Excerpts from a dataset:

◇ ◇ ◇ ◇ ◇

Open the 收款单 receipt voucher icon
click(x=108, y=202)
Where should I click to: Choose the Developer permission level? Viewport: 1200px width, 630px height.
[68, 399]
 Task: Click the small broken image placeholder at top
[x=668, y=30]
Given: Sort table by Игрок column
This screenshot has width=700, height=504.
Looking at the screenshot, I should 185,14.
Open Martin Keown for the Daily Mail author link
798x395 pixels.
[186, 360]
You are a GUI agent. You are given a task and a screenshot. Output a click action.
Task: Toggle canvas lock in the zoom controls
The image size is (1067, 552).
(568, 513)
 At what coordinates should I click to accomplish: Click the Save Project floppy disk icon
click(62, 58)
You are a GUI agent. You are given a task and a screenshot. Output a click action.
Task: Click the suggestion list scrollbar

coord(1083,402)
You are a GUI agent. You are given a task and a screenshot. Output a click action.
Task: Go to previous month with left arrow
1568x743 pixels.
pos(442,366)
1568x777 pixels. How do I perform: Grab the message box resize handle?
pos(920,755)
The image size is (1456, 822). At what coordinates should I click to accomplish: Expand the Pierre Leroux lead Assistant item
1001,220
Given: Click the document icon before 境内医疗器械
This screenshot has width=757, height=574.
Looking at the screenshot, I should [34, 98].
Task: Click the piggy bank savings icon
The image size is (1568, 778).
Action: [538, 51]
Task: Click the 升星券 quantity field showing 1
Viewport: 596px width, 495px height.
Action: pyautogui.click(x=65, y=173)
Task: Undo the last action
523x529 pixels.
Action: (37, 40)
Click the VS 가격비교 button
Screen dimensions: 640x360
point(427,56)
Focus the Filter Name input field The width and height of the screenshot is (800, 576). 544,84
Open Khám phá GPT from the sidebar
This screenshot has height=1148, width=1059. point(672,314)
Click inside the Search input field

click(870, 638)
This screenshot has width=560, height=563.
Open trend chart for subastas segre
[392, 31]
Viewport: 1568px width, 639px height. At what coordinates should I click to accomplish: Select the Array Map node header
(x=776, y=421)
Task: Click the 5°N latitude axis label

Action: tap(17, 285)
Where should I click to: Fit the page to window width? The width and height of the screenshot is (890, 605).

◇ ◇ ◇ ◇ ◇

* _TRY IT_
Copy out only the lines above from the one with "The image size is (1568, 778)." to the one with "Focus the Filter", inclusive, exactly as they stand.

* _EXERCISE RESPONSE_
The image size is (1568, 778).
Action: [538, 51]
Task: Click the 升星券 quantity field showing 1
Viewport: 596px width, 495px height.
Action: pyautogui.click(x=65, y=173)
Task: Undo the last action
523x529 pixels.
Action: (37, 40)
Click the VS 가격비교 button
Screen dimensions: 640x360
point(427,56)
Focus the Filter Name input field The width and height of the screenshot is (800, 576). 544,84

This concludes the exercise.